Justices overturn kidnapping part of ex-teacher’s conviction
The Nevada Supreme Court this week threw out a kidnapping conviction against a former Clark County teacher behind bars for a sexual relationship with a student.
Defense attorneys for Jason Lofthouse, now 37, had argued that prosecutors overreached when they charged Lofthouse with kidnapping, because his 2015 relationship with a 17-year-old student was consensual.
In a unanimous 13-page decision from seven justices, the high court agreed.
“We conclude that the statutory language is not aimed broadly at any crime that merely involves a minor,” Justice Lidia Stiglich wrote. “Interpreting the language in (the kidnapping statute) to include any crime involving a minor would expand an already broad kidnapping statute beyond what is reasonable, leading to absurd results.”

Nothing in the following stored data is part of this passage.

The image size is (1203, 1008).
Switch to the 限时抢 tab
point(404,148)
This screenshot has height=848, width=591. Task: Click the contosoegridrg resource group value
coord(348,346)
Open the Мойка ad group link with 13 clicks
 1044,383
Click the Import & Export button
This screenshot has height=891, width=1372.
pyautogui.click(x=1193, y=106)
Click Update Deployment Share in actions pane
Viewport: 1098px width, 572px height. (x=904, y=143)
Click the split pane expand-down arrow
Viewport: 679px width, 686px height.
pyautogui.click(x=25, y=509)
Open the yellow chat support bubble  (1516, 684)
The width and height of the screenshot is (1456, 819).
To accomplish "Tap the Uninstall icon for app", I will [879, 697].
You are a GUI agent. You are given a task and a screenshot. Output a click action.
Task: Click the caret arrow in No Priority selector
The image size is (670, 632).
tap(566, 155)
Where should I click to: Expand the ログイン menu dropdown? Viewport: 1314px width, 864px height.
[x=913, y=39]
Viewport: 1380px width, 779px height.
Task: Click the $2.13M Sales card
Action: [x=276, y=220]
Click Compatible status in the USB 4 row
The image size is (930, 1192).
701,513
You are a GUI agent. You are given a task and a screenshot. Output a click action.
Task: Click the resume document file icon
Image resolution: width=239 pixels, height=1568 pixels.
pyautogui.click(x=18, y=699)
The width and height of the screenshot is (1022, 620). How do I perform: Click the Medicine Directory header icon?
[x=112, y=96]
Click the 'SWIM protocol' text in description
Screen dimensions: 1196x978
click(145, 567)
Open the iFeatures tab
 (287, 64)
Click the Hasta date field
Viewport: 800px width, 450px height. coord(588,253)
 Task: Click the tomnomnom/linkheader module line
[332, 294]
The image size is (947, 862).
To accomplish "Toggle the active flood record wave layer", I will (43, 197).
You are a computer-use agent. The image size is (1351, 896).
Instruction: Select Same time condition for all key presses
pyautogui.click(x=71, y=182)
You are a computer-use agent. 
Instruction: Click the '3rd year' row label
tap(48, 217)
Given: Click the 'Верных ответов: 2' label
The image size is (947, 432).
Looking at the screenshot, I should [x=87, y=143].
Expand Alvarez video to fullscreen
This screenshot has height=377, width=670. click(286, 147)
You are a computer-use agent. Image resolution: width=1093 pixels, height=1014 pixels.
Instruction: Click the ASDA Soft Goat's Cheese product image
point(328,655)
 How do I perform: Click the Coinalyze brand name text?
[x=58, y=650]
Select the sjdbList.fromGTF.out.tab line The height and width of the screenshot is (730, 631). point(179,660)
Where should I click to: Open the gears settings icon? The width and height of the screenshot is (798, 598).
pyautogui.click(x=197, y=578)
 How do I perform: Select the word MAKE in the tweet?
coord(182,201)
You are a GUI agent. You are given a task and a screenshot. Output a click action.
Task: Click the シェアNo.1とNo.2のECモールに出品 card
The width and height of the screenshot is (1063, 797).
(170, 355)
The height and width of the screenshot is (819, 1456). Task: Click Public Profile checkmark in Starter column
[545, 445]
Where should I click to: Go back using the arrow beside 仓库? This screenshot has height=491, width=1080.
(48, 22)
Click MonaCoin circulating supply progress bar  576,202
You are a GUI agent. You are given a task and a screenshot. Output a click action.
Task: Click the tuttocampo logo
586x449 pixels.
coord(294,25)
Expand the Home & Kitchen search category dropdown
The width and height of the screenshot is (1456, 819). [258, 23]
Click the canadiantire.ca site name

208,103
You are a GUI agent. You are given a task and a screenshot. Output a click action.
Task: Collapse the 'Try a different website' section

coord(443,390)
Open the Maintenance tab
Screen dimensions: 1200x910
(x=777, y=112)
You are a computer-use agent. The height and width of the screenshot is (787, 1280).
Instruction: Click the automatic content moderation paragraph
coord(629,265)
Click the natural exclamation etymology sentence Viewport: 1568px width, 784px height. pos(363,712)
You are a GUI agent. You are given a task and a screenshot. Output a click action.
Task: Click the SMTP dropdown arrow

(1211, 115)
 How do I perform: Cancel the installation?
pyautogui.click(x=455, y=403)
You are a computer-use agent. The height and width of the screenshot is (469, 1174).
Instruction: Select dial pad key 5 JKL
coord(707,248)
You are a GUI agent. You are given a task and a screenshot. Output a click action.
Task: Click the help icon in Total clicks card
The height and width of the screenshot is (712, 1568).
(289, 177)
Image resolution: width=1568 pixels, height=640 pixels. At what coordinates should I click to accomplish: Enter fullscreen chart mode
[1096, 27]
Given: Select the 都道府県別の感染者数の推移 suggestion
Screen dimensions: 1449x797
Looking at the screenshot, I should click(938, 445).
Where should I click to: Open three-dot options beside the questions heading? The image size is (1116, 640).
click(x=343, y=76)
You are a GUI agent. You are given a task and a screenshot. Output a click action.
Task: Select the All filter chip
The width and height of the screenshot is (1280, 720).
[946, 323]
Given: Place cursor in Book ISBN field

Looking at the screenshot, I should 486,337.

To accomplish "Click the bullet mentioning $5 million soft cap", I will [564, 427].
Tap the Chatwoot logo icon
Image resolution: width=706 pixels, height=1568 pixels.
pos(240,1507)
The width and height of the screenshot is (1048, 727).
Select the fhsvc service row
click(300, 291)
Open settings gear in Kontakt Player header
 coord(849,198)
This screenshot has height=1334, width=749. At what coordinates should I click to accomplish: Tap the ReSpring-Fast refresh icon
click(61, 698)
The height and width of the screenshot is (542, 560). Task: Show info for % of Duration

Lofthouse, a former Rancho High School teacher, also was found guilty by a jury in early 2016 of 10 counts of sexual conduct with a student and sentenced to a maximum of 19 years in prison, the majority of that term being tied to his kidnapping conviction.
Deputy Public Defender William Waters, who argued the case on appeal in late 2018, called the high court’s Thursday decision “phenomenal,” adding that Lofthouse had been willing to take responsibility for his relationship with the teen.
The Supreme Court wrote that the sexual conduct law, amended in 2017, is aimed at the status of the teacher and “makes no exception for consensual sexual conduct, even though the student otherwise has the legal capacity to consent.”
One of Lofthouse’s former attorneys, Robert Draskovich, said Thursday’s order “signals the Supreme Court curbing the prosecutorial overreach that’s been occurring with the kidnapping statute.”
Waters had argued that Lofthouse, now housed at High Desert State Prison in Indian Springs, could not have committed kidnapping as a matter of law because the underlying crime was not against the teen herself, which the decision recognized. The decision means Lofthouse could soon be eligible for parole, Waters said.
In Nevada, the age of consent is
16, but state law makes an exception for school employees and volunteers and prohibits them from having sexual contact with pupils.
“Because the statute is indifferent regarding the student’s actual consent or the offender’s actual exploitation of the student, we conclude that it is the offender’s status that is the gravamen of the offense outlined” in the sexual conduct law, the high court decision states. Because the charge “is predominantly concerned with the appearance of impropriety rather than actual impropriety, we conclude its focus is on decency and morals rather than harm to a particular individual.”
The ruling could stretch into other cases, though the overall impact “rests in prosecutorial discretion,” Draskovich said.